抜粋文 =>
◇ ◇ ◇ ◇ ◇

ひとつは、日本版SBIR(Small Business Innovation Research)制度です。スタートアップ等による研究開発を促進し、その成果を円滑に社会実装し、それによって我が国のイノベーション創出を促進するための制度で、内閣府が司令塔となり、各省庁連携で、研究開発成果の社会実装に向けて随意契約制度の活用など事業活動支援等を実施し、初期段階の技術シーズから事業化までを一貫して支援が行われます。

2023年は文部科学省と経済産業省において、社会実装に繋げるための大規模技術実証事業(フェーズ3事業)の結果が発表され、宇宙ビジネスに取り組む各社の事業が採択されています。また、NEDOのSBIR推進プログラムでも宇宙ベンチャーの事業が採択されています。

◇ ◇ ◇ ◇ ◇

利用可能なデータ =>
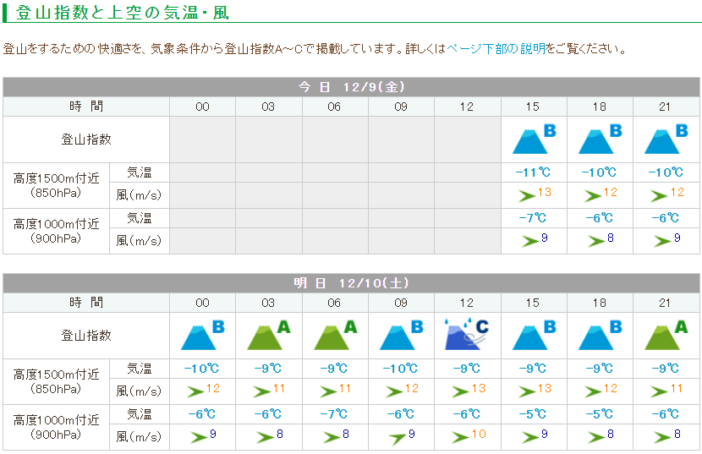Select tomorrow's 21:00 green A mountain icon

click(x=666, y=335)
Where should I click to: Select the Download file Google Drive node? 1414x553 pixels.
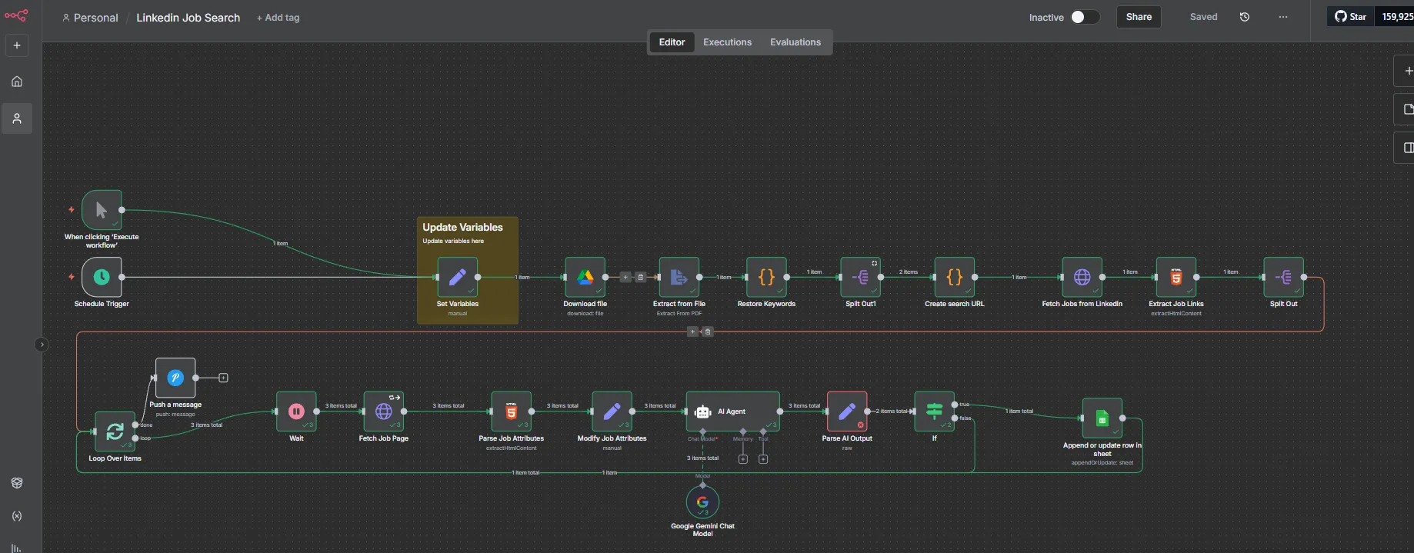coord(585,277)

◇ ◇ ◇ ◇ ◇

課題の目的 =>
日本版SBIR制度に関する抜粋文から、「ひとつは、日本版SBIR(Small Business Innovation」から「ーの事業が採択されています。」までの部分を一字一句変えずに書き写してください。 一覧は参照しなくてかまいません。

正しい出力 =>
ひとつは、日本版SBIR(Small Business Innovation Research)制度です。スタートアップ等による研究開発を促進し、その成果を円滑に社会実装し、それによって我が国のイノベーション創出を促進するための制度で、内閣府が司令塔となり、各省庁連携で、研究開発成果の社会実装に向けて随意契約制度の活用など事業活動支援等を実施し、初期段階の技術シーズから事業化までを一貫して支援が行われます。

2023年は文部科学省と経済産業省において、社会実装に繋げるための大規模技術実証事業(フェーズ3事業)の結果が発表され、宇宙ビジネスに取り組む各社の事業が採択されています。また、NEDOのSBIR推進プログラムでも宇宙ベンチャーの事業が採択されています。